Audiolingual Method(ALM)
 20世紀前半になって、ヨーロッパに比べると人気がイマヒトツだったDirect Methodに代わり、アメリカで構造主義言語学と行動主義心理学とを理論的背景として台頭してきた教授法です。もともとのネーミングがArmy Methodであったという事実が示す通り、第二次世界大戦勃発時にアメリカ軍の中で多国籍からなる兵士に手っ取り早く、且つ効率的にaural/oral skillsを身に着けさせるため発達した教授法です。ただ、皮肉なことに、このALMは、その内容の大半が上記Direct Methodのコンセプトからの借り物であったようです。全ての学習が刺激と反応と強化により成立すると考えた行動主義心理学の影響を受けて、刺激と反応に焦点を当てた学習プログラムが組まれました。簡単に言うと、先生主導のパターン練習ですね。

Cognitive Code Learning
 上記ALMの立場(言語学習の本質は反復練習によって習慣を形成することにある)に対する批判的立場から登場した教授法です。これは教授法というよりは仮説なのですが、この仮説の登場に深く影響を与えた人物がNoam Chomskyです。このおっちゃんは要チェックだと思います(授業でも結構突っ込んで説明をしていたので)。ALMへの批判として、無機質なパターン練習をどれだけさせたところでコミュニケーション能力の向上につながらない点や言語の意味が軽視され学習者が飽きてしまう点などへの反省から生まれた、思考中心、生徒主導の仮説と言えるでしょう。

Total Physical Response
 1960年代にアメリカの心理学者であるJames Asherにより提唱された教授法です。日本でも「Simon says~」のフレーズで有名な指導法であると、同じ日本人クラスメイトから聞きました。Asherによれば子供が第一言語を習得する際に、発話の前に大量の聴覚によるインプットを行っている点に注目し、外国語学習においても聞く練習を優先させる方が効果的であると考えたようです。上記のSimon says~に代表されるように、学習者は教師の発する命令文に対して全身を使って反応をするわけですが、身体を使った英語学習は座学に比べて楽しんで英語が学べるという評価を受ける一方で、この教授法の性質上、教師による発話は命令文がメインとなり、複雑な英文を使用する頻度が非常に低くなるため、初級レベルの学習者以外の学習には向いていないという批判もあります。

Natural Approach
 言わずと知れたアメリカの研究者Stephen Krashenにより1980年代に提唱された仮説です。上記Noam Chomskyに影響を受けたこのおっちゃんとNatural Approachは絶対に要チェックと言って良いでしょう(授業で何度も取り上げられました)。何より日本で定期的に蔓延る英語学習法(石川遼くんのアレとか、一昔前ならア○クのヒアリングマラソンとか)の理論的根拠の根幹をなす仮説がこのKrashenのComprehensible Inputなのですから…。ま、その是非はともかく、時間がなくとも、このKrashenだけはチェックしてから渡英してもバチは当たらんかと。で、このKrashenについてある程度調べたら、必ずLongのInteraction HypothesisとSwainのOutput Hypothesisに行き着くので、この2人の主張を読めば、あの日本人英語学習者を常に魅了してやまない魔法のフレーズ「聞くだけでOK。ある時急に口から英語が・・・」というあのキャッチフレーズがいかに胡散臭いものかがわかるかと…(-_-;)。

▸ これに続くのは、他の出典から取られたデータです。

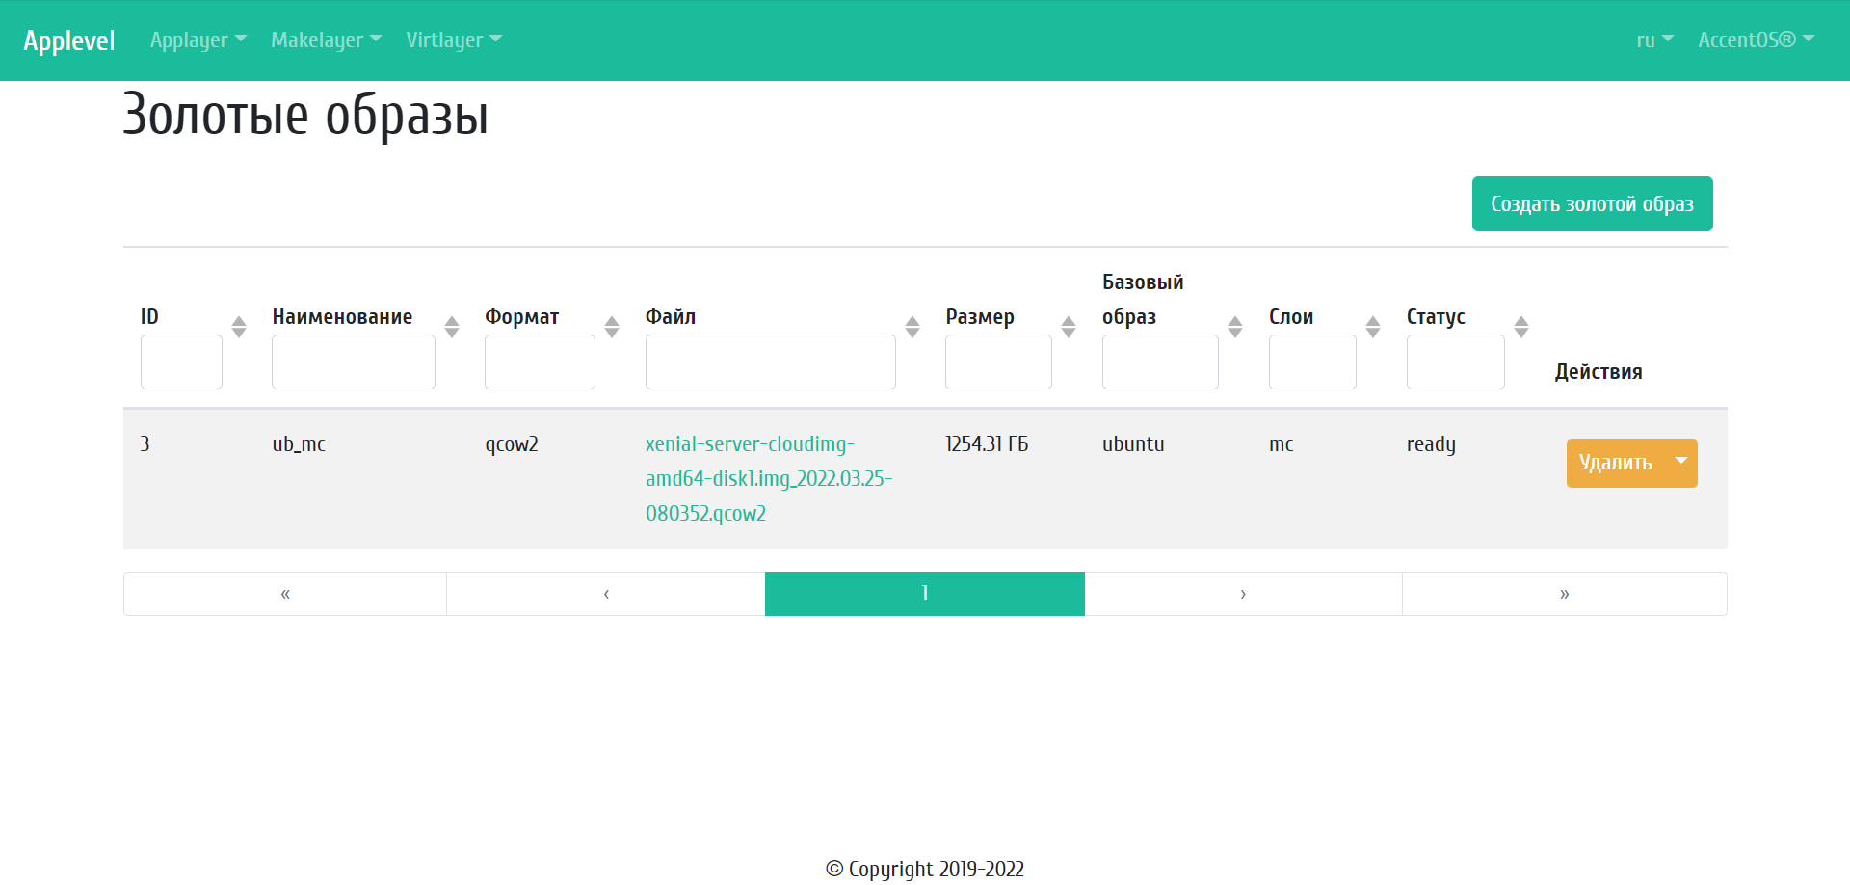Sort by Базовый образ column arrows
The image size is (1850, 885).
pos(1235,327)
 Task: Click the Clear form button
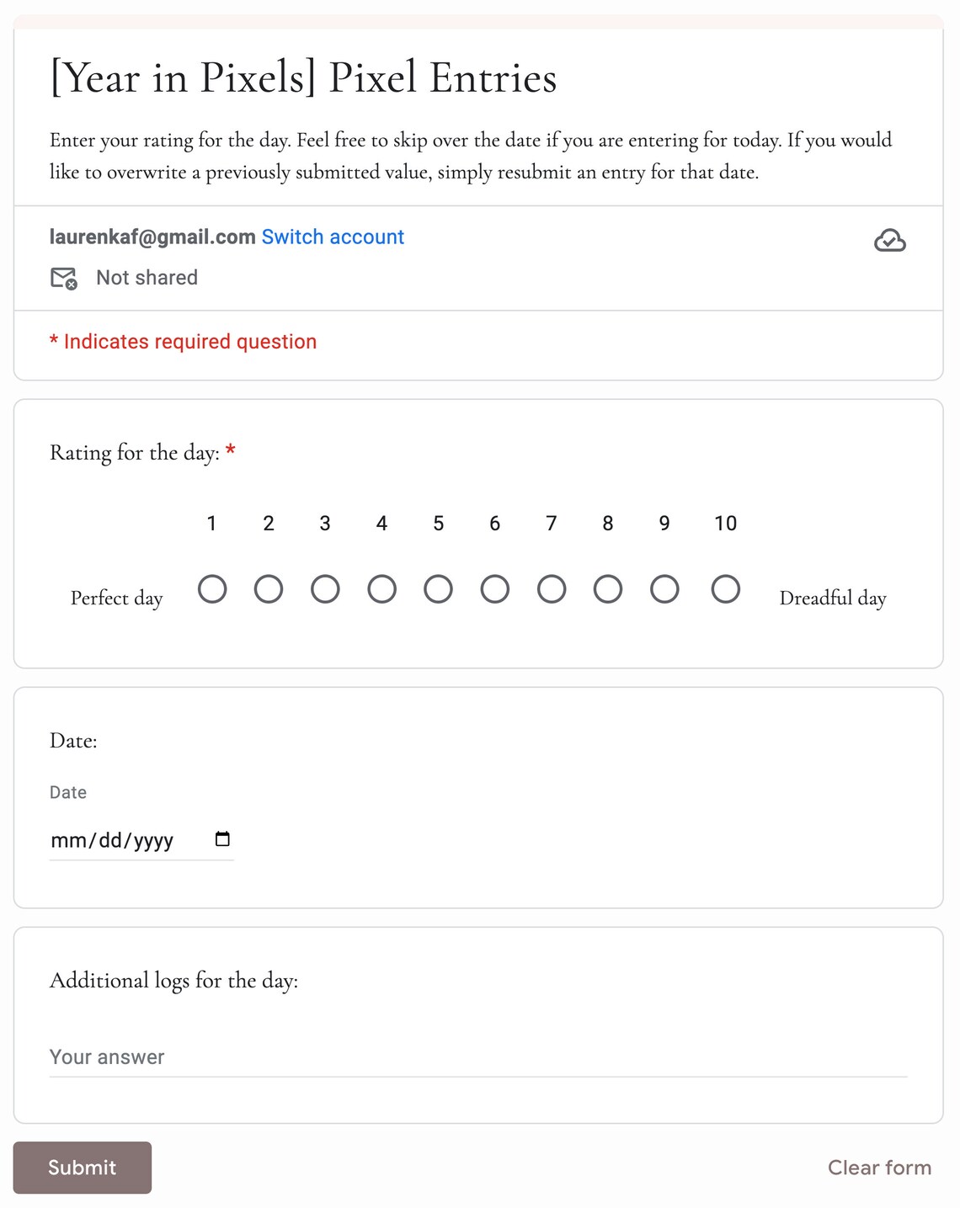879,1168
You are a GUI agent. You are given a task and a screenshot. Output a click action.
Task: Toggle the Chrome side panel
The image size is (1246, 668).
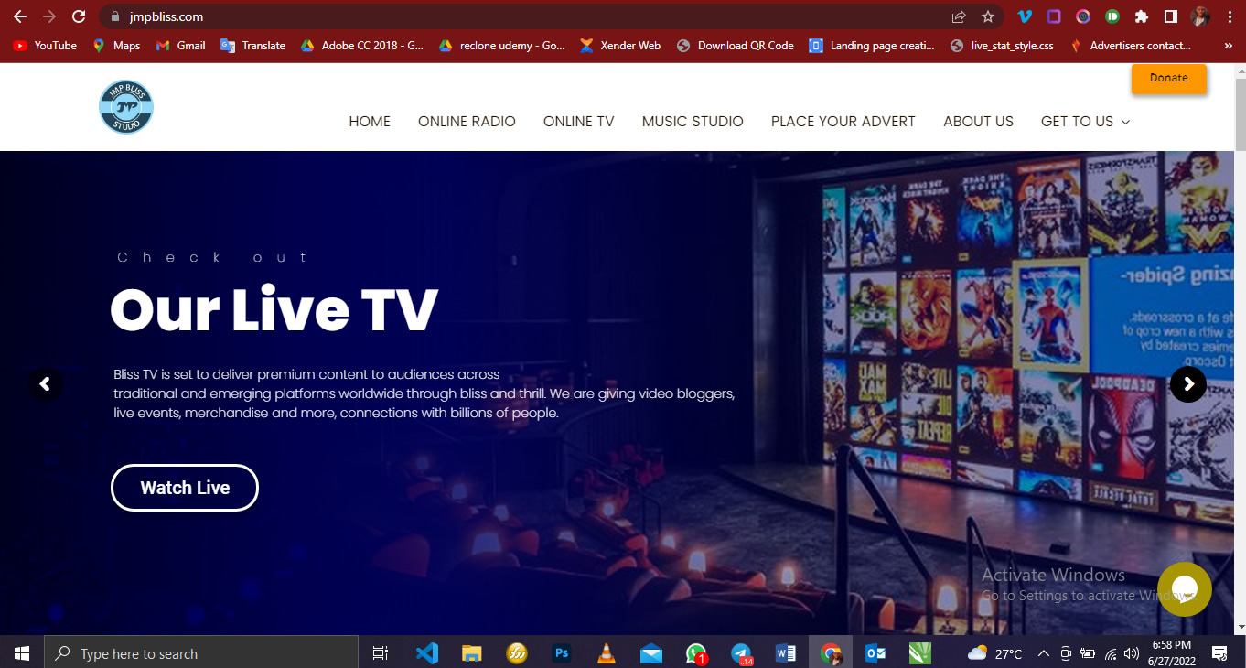(1170, 16)
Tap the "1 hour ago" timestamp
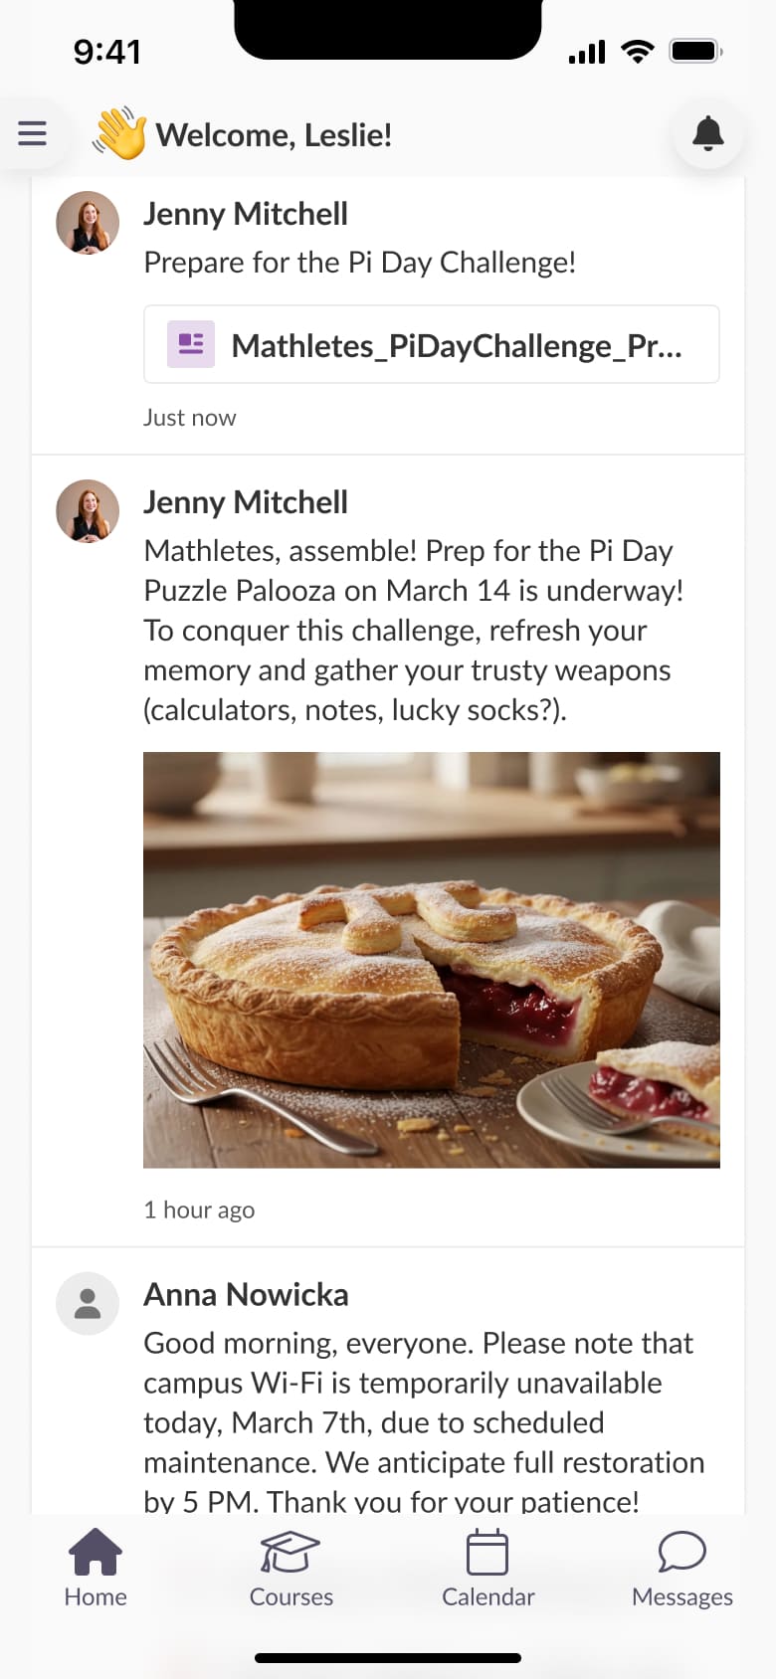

Communicative Language Teaching(CLT)
 で、なんだかんだで、結局のところ現代英語指導の趨勢はこのCommunicative Language Teachingなのですよね。既存の外国語教育(Grammar Translation Method)や上記ALMに対する反発として、1970年代に生まれたCLTはその名の通り、言語指導の目的を単に正確な言語を話すため(ALM)ではなく、言語をコミュニケーションの手段として使用できるように訓練することをその中心目標に掲げています。ここで注意が必要なのは、CLTはALMのような一つの確定した教授法ではなく、むしろ色々な教授法のベースとなりえる概念・アプローチであるという点です(しかもかなり包括的な概念であるため、weak formとstrong formの二つが存在する始末…(-_-;))。日本の中学、高校でもグループワークやペアワークを用いるなどのテクニックがよく使われるそうなのですが、非常に興味深いのが、クラスメートの日本人イケメン君(高校の先生)の「留学帰りの先生がやたらと*Task-Based(下記参照)をやりたがるんですけど、皆決まって失敗してるんですよね・・・」というコメントと、同じくもう一人の熱血男児(中学の先生)の「新米の若い先生がCLTをやると十中八九、学級崩壊を起こすんですよ・・・」というコメントです。なんかわかるような…(-_-;)。これって英語指導という範疇を超えて、ある意味cultural differenceによるもんとちゃうのかな?とも思ったりするわけですが。。。そんなこんなで、なかなか世界で趨勢となっているCLTの実践が日本の英語指導においては難しかったりするようです。ま、間違っても進学塾でこのCLTは実践できんわな…(-_-;)

Task-Based Instruction
 CLTのアプローチに基づいた具体的な教授法ではあるのですが、もう少し突っ込んで言うと、上記Krashenの批判者であるLongとSwainの主張を満たした教授法がこのTask-Based Instructionと言えるでしょう。Longは言語習得にはコミュニケーションを図っている相手と意味を確認したり意見を述べ合ったりする意味交渉(negotiation of meaning)が必要であると主張しており、一方のSwainは学習者が習得しようとしている言語を口に出したり書いてみたりして実際に使用すること(output)が言語習得に当たっての必須条件であると主張しています。で、この二人の主張をまとめると、第2言語習得のステップとして必要なのはインプット→話者間のインタラクション→アウトプットである、と。で、これらの要素を満たしているのがこのTask-Based Instructionである、と。簡単な例を一つ出すとすれば、生徒たちをグループに分けて「どこか旅行に行く計画を立てなさい」というやつです。もちろん使用言語は英語です。すると彼ら/彼女らは「どこ行く」「どうやって行く」「どこ泊まる」などの旅行計画(Task)を英語でこなしていくわけです。ま、この類の授業は導入当初はその目新しさも手伝って生徒受けするのかもしれませんが、受験学年ともなってくると文法や構文にもっと焦点を当てた授業をしてほしいという要望が出たり、本当に受験に役立つのかといった不安の声が生徒から出てくるそうな…(-_-;)

Content-Based Instruction 
 これもCLTと原理を共有できる教授法と言えるでしょう。第2言語を用いて理科や社会などの通常の科目(content)を学習者に教え、そのプロセスの中で第2言語を習得させることを目標としています。カナダのイマージョン(どっぷり浸すこと)教育などもこのContent-Based Instructionの一つと言って良いでしょう。ま、分かりやすい例として、家族の海外赴任などに付いて行った子女が現地で日本人学校ではなくローカル校に入ったらまさしくこの状況ですよね。ただ、これは想像に難くないですが、科目のレベルと学習者の能力が合わなかった場合、学習者には相当のフラストレーションがたまるのと、その当然の結果として上達が見られずやる気をなくすという問題を引き起こす危険性がありますね。